━━━ Page ━━━

2. NLP Analysis¶

Speaker analysis¶

  • What are the most important characters based on scene apperances, lines and words?
  • Can we identify the main characters and the supporting characters?
  • How do the importances of the characters change over time?
  • Can we detect key moments in the show based on speech portions?

Preprocessing for Speaker Analysis¶

  • Extract directorials (and remove deleted scenes + respective column):
In [3]:
param_dict = {
    "concat_scenes": False,
    "extract_direc": True, 
    "remove_punct": False, 
    "rmv_stopwords": False,
    "lwr": False, 
    "exp_contractions": False,
    "conversion": None
}

df = preprocess(df_raw, **param_dict)
df.head()
Out[3]:
season episode scene line_text speaker season_episode directionals
id
1 1 1 1 All right Jim. Your quarterlies look very good... Michael 101 NaN
2 1 1 1 Oh, I told you. I couldn't close it. So... Jim 101 NaN
3 1 1 1 So you've come to the master for guidance? Is ... Michael 101 NaN
4 1 1 1 Actually, you called me in here, but yeah. Jim 101 NaN
5 1 1 1 All right. Well, let me show you how it's done. Michael 101 NaN
In [10]:
fig = px.bar(char_app_count_sorted, x='speaker', y='counts', color='season', color_discrete_sequence=px.colors.qualitative.Prism, title='Scene appearances per character')
fig.update_xaxes(categoryorder='array', categoryarray= top_char)
In [12]:
fig = px.bar(lines_per_character.sort_values("season"), x="speaker", y="line_text", color='season', color_discrete_sequence=px.colors.qualitative.Prism, title='Lines per character')
fig.update_xaxes(categoryorder='array', categoryarray= top20_characters)
fig.update_yaxes(title='number of lines')
In [16]:
fig = px.bar(words_per_character.sort_values("season"), x="speaker", y="word_count", color='season', color_discrete_sequence=px.colors.qualitative.Prism, title='Words per character')
fig.update_xaxes(categoryorder='array', categoryarray= top20_characters)
fig.update_yaxes(title='number of words')

Conclusions:¶

  • Michael is overall the most frequent appearing character
  • Dwight, Jim, Pam and Andy are other frequently appearing (and thus important) characters
  • the order of the supporting characters differs depending on what is counted (scene appearances, lines, words)
  • some characters only appear in specific seasons (e.g. Michael 1-7 or Robert 8)

━━━

◆ Work instructions:
1) Reproduce the passage of the notebook starting at "df = preprocess(df_raw, **param_dict)" and ending at "appearances per character')".
2) In the notebook:
(a) What value is "extract_direc" given in the parameter dictionary?
(b) Which character appears most frequently overall?
(c) In which season does Robert appear, according to the conclusions?
The data after this notebook has no role in any task.

━━━ Data shown ━━━

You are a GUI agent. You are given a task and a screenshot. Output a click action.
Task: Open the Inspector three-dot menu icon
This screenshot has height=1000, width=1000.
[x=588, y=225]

━━━

◆ Full solutions:
1)
df = preprocess(df_raw, **param_dict)
df.head()
Out[3]:
season episode scene line_text speaker season_episode directionals
id
1 1 1 1 All right Jim. Your quarterlies look very good... Michael 101 NaN
2 1 1 1 Oh, I told you. I couldn't close it. So... Jim 101 NaN
3 1 1 1 So you've come to the master for guidance? Is ... Michael 101 NaN
4 1 1 1 Actually, you called me in here, but yeah. Jim 101 NaN
5 1 1 1 All right. Well, let me show you how it's done. Michael 101 NaN
In [10]:
fig = px.bar(char_app_count_sorted, x='speaker', y='counts', color='season', color_discrete_sequence=px.colors.qualitative.Prism, title='Scene appearances per character')

2)
(a) True
(b) Michael
(c) Season 8